Author: Yasuyuki Todo, Waseda University

Japan and South Korea are engaged in a trade dispute generated by national security concerns. The fallout from this dispute has the potential to hurt the global economy through the propagation of negative shocks to global supply chains. Towards the end of last year, there was some back-off but the dispute raises systemic questions rules about international trade restrictions for national security reasons.

A woman tries out a Samsung Electronic's Galaxy A50 at a Samsung store in Seoul, South Korea, 14 November 2019 (Photo: Reuters/Kim Hong-Ji).

A woman tries out a Samsung Electronic's Galaxy A50 at a Samsung store in Seoul, South Korea, 14 November 2019 (Photo: Reuters/Kim Hong-Ji).

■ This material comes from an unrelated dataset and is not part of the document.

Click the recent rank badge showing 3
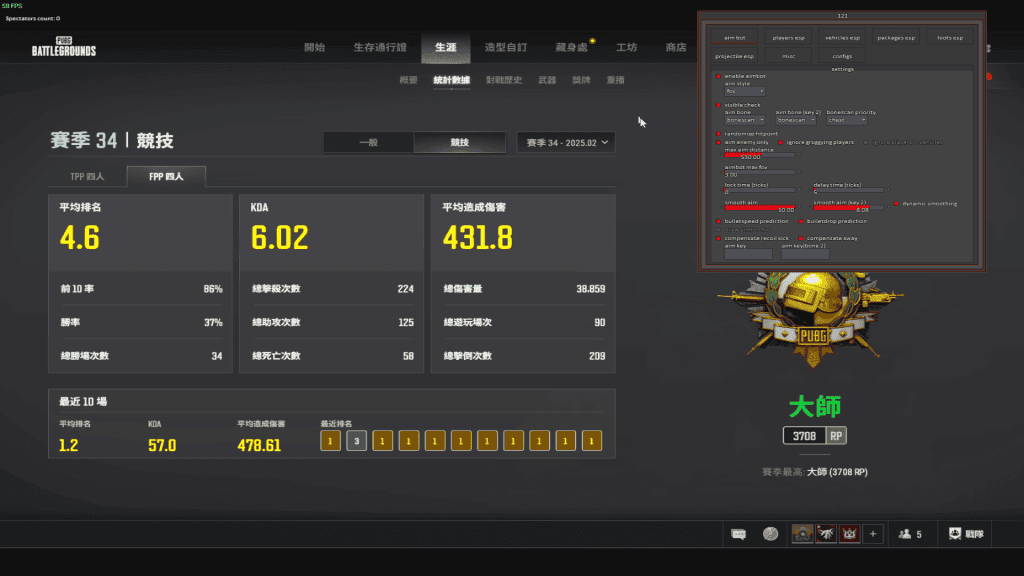Screen dimensions: 1024x576 tap(357, 440)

In July 2019, the Japanese government tightened controls on the export to South Korea of three materials used in semiconductor production. Japan claimed that some of the exported materials had been re-exported to other countries that could be a threat to Japan and the world — including North Korea. The following month, the Japanese government further tightened controls on exports to South Korea covering a broader range of goods.

South Korea responded by imposing similar controls on exports to Japan. The government also filed a dispute with the World Trade Organization (WTO) while South Korean consumers boycotted Japanese products such as Uniqlo clothes, Kirin beer and tourist travel to Japan.

There have been large economic losses for both countries. From August to November 2019, exports from Japan to South Korea and from South Korea to Japan declined by 315 billion yen (US$2.91 billion) or 16.5 per cent, and by 131 billion yen (US$1.2 billion) or 11.1 per cent respectively, compared with the same period in 2018. Exports from Japan to South Korea of hydrogen fluoride — one of the restricted chemicals — and beer dropped to virtually zero in October and November.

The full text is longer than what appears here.